Nancy F. Koehn, a professor at the Harvard Business School and a historian of consumer behavior, said she would bet her boot collection that the change was, if not permanent, at least lasting. She said it stemmed not just from a shaky economy but also from a sense that great institutions -- like government and major corporations -- might not be reliable saviors in a crisis.
"We're not going back to a time of our grandmothers' tales of what they kept and how they used things so carefully. But we'll see a consistent inching or trudging towards that," Professor Koehn said. "It's a glimmer of that, a flickering of it."

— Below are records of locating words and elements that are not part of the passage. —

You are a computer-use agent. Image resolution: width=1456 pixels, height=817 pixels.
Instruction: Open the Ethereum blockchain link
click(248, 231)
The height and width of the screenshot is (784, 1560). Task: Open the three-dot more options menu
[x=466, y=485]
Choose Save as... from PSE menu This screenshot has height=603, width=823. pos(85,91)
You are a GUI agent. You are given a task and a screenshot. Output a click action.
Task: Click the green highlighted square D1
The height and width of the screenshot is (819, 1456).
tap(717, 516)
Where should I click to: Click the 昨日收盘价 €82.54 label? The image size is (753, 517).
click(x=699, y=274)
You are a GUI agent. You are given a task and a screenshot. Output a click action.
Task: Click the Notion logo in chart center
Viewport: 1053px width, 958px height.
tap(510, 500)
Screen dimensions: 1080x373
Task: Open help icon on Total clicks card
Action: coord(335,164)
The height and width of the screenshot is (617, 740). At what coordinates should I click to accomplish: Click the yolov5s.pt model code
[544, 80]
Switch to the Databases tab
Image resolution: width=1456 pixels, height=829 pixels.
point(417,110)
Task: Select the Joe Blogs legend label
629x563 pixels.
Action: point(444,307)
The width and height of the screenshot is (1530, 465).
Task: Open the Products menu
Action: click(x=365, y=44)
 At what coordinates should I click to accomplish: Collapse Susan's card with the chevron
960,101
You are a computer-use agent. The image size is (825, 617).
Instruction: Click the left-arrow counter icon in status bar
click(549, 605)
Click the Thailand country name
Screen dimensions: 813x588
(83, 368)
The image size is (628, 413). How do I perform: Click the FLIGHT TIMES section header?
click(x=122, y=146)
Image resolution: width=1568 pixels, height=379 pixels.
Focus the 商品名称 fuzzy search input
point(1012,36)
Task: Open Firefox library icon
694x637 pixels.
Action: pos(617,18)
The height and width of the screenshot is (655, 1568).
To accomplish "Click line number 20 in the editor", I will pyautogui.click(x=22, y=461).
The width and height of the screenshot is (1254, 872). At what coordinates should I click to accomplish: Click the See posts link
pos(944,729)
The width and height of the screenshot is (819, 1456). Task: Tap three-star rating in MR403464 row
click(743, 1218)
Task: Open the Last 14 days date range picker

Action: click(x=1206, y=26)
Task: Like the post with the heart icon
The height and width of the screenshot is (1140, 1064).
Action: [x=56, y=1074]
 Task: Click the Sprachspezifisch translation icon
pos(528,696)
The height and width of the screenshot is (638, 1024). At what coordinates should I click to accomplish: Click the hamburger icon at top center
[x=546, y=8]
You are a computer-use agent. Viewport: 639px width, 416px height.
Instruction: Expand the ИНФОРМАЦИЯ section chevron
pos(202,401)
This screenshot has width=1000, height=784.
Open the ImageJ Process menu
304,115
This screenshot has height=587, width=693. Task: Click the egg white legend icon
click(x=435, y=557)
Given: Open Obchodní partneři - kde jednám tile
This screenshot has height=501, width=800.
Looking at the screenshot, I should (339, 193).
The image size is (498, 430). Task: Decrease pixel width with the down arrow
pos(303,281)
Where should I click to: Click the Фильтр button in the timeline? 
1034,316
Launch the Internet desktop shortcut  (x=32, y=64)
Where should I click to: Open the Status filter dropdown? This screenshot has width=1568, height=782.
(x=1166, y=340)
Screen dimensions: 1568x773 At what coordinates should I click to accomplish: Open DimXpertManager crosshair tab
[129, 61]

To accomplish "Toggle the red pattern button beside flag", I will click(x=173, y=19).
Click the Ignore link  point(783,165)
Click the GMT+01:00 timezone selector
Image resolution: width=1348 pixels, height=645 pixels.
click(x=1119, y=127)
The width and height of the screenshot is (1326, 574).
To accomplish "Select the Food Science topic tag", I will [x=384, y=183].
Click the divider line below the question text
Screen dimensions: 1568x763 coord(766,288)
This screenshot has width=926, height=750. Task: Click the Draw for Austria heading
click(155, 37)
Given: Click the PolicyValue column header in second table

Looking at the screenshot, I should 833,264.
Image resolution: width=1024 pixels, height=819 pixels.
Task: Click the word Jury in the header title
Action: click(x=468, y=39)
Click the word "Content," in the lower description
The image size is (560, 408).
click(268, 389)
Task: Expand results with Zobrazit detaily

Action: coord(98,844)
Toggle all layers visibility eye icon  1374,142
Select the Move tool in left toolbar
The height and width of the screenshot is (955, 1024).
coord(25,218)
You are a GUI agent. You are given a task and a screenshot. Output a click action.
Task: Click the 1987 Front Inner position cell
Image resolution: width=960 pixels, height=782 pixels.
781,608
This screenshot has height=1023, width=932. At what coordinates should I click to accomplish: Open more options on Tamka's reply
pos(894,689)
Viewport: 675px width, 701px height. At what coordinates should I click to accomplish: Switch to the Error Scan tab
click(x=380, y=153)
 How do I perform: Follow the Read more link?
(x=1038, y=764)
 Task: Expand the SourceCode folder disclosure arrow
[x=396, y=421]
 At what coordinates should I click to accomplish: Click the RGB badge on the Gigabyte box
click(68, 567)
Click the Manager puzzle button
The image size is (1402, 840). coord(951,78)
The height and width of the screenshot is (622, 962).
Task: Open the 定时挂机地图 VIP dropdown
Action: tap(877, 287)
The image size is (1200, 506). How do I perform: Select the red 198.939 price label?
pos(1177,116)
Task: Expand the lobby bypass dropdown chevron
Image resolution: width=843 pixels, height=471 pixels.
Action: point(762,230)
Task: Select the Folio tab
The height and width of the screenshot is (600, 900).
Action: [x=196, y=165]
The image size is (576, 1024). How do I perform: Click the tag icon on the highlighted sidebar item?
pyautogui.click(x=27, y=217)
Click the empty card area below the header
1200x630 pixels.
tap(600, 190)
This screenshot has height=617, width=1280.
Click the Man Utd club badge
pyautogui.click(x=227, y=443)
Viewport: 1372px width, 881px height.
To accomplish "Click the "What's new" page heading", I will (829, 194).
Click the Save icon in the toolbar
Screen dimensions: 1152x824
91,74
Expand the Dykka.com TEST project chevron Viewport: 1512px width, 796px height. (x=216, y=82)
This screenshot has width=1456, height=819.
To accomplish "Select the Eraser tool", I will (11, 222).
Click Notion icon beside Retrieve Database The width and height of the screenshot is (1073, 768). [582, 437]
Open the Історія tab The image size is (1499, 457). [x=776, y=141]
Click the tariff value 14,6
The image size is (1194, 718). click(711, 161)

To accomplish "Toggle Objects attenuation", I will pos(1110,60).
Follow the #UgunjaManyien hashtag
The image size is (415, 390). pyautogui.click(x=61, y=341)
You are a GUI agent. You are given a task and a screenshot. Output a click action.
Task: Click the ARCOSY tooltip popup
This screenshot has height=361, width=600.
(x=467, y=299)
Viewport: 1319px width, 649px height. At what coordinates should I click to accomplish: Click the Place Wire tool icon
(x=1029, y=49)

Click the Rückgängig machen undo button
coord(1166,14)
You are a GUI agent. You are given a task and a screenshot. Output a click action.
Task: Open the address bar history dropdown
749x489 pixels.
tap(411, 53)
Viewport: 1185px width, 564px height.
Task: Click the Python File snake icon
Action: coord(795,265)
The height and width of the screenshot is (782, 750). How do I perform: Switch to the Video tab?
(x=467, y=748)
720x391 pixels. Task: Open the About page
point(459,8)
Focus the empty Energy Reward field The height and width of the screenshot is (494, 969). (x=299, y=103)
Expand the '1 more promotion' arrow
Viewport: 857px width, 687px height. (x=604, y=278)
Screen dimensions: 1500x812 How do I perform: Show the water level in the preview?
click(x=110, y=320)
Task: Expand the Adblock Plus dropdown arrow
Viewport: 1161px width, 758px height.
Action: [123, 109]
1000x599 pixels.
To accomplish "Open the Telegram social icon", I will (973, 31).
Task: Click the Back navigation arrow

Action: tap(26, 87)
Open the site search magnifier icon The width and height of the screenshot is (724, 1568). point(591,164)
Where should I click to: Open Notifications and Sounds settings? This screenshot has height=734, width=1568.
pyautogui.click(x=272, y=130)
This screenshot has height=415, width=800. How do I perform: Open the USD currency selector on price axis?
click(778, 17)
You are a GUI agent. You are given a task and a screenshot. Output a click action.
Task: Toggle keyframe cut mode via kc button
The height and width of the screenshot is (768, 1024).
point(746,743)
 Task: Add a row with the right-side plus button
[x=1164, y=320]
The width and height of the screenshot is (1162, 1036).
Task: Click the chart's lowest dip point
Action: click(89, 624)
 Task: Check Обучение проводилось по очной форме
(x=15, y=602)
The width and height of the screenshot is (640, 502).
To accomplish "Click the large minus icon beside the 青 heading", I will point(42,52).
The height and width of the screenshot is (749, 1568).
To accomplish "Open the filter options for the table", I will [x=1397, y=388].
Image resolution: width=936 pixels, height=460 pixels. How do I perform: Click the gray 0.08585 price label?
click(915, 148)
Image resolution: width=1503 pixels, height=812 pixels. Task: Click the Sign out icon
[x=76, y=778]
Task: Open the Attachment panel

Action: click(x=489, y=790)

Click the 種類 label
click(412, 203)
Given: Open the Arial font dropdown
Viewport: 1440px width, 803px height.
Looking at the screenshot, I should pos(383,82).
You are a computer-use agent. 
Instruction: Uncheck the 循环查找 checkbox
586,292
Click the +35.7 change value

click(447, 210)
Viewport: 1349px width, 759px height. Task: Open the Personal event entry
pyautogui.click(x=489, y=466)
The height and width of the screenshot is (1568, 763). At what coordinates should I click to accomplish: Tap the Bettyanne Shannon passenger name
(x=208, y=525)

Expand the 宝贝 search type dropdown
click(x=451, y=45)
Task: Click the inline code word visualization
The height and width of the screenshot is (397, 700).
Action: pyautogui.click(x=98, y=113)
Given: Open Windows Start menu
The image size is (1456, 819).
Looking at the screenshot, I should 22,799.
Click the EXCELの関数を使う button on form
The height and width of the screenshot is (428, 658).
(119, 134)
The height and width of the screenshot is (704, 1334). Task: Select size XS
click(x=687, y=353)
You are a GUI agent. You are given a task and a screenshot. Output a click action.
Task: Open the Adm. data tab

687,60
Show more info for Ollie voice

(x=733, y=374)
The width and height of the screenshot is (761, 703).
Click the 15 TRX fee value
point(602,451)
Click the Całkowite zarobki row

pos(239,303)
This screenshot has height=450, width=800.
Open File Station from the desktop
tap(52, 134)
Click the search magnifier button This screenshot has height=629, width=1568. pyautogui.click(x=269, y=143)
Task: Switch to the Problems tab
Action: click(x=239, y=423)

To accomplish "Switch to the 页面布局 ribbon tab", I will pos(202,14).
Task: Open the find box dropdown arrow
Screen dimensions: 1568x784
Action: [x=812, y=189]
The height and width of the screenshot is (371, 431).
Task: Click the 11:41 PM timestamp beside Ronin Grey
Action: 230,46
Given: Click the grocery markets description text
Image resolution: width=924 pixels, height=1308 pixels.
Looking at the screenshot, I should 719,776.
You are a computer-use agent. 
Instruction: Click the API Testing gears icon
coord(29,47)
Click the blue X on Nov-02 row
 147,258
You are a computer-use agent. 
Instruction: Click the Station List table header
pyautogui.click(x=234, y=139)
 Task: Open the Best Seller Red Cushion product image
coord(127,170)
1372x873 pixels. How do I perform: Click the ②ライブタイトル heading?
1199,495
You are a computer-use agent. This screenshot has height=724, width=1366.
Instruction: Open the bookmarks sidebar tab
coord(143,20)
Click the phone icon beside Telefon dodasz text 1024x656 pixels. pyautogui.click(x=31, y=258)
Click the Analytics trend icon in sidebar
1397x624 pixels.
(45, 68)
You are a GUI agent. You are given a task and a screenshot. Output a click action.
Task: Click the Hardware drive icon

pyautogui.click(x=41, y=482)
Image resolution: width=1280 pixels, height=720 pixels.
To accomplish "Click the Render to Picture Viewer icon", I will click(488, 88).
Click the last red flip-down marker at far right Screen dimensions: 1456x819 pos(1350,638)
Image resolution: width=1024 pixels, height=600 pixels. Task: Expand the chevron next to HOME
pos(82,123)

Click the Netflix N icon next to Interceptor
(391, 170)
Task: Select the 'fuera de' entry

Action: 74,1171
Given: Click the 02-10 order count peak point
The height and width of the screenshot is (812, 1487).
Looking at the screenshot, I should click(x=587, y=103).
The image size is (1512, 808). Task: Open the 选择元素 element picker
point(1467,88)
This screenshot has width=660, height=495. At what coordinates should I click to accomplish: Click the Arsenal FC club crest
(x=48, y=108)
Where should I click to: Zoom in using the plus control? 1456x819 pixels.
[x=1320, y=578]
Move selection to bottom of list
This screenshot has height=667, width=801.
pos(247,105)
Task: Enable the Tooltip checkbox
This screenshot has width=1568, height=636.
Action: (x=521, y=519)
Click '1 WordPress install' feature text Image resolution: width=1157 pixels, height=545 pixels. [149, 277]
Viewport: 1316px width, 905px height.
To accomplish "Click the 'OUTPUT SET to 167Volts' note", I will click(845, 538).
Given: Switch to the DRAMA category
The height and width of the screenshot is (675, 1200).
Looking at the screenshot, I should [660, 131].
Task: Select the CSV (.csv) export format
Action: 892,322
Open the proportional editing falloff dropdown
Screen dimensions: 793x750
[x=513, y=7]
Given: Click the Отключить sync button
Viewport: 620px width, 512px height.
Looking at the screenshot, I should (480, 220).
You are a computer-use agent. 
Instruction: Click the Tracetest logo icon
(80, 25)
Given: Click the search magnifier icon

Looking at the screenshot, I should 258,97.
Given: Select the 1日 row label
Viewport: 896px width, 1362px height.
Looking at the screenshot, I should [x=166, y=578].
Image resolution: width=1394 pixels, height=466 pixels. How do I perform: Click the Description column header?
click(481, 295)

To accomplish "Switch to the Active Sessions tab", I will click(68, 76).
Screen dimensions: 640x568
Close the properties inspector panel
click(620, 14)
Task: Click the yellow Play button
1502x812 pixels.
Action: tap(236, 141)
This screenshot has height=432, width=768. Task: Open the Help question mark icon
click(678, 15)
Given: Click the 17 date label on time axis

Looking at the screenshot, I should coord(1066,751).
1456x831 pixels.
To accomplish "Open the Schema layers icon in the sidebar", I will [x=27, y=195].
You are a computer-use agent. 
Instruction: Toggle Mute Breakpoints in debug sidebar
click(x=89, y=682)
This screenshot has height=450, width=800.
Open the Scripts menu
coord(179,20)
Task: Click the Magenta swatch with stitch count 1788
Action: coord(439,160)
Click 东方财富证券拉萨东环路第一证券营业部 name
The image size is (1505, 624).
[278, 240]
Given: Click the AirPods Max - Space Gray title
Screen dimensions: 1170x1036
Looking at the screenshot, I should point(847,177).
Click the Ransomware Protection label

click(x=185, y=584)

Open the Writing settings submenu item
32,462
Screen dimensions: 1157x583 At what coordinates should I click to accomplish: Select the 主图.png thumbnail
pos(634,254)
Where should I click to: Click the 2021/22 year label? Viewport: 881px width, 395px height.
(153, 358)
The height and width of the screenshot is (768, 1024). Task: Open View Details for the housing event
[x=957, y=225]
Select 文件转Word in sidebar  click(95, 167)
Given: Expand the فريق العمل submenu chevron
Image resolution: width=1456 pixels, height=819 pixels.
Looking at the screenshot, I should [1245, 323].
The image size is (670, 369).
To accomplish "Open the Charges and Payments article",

For Walt Truelson, a management consultant in Portland, Ore., that has meant a shift in his lifelong love affair with cars, specifically Jaguars. He typically bought a new or slightly used one every year or two, but has had his current car, a 1999 model in dark green, for four years. "It's going to stay in my possession as long as it runs," he said.
Mr. Truelson, who declined to give his age because he said he acts much younger than he is, also switched 18 months ago to paying for cellphone minutes as he uses them, rather than subscribing to an expensive monthly plan.
He said the changes reflect in part the fact that his business fell with the economy, but also what he says is a reassessment of the need to constantly have new things: "It's a question of shifting values."
In a few cases, consumers who are inclined to discard less are getting some positive reinforcement from an unlikely corner: companies that profit from upgrades.
Levi Strauss is telling customers to take steps that will actually lead them to buy fewer pairs of jeans. The Levi's sustainability campaign urges customers to wash their jeans less often and in cold water, a move that the company says reduces water use.
"And they absolutely will last longer," said Michael Kobori, vice president for social and environmental sustainability at Levi's. He said the message was part of building trust with consumers and emphasizing the durability of the company's products.
When it comes to holding onto clothing, Genevieve Tung, 28, needs no campaign to motivate her. She has recently mended ripped socks and pants, sewn buttons onto jackets and gone to great lengths to save a peach silk blouse stained by soy sauce.
"I tried several home remedies involving dishwashing detergent and baking soda, and had it dry-cleaned twice," she said. "I bought fabric dye I'm going to cook on the stove and hope the dark color dye will blend in."
Ms. Tung, who lives in Brooklyn, recently left a corporate law job to go back to school, a move that curtailed her income. She is also worried about relying over the long term on the pension of her husband, a New York City paramedic, given how unreliable pensions seem.
She says there are other motivations too: "Personally, avoiding waste and using things until they're used up seems like a common-sense way to live."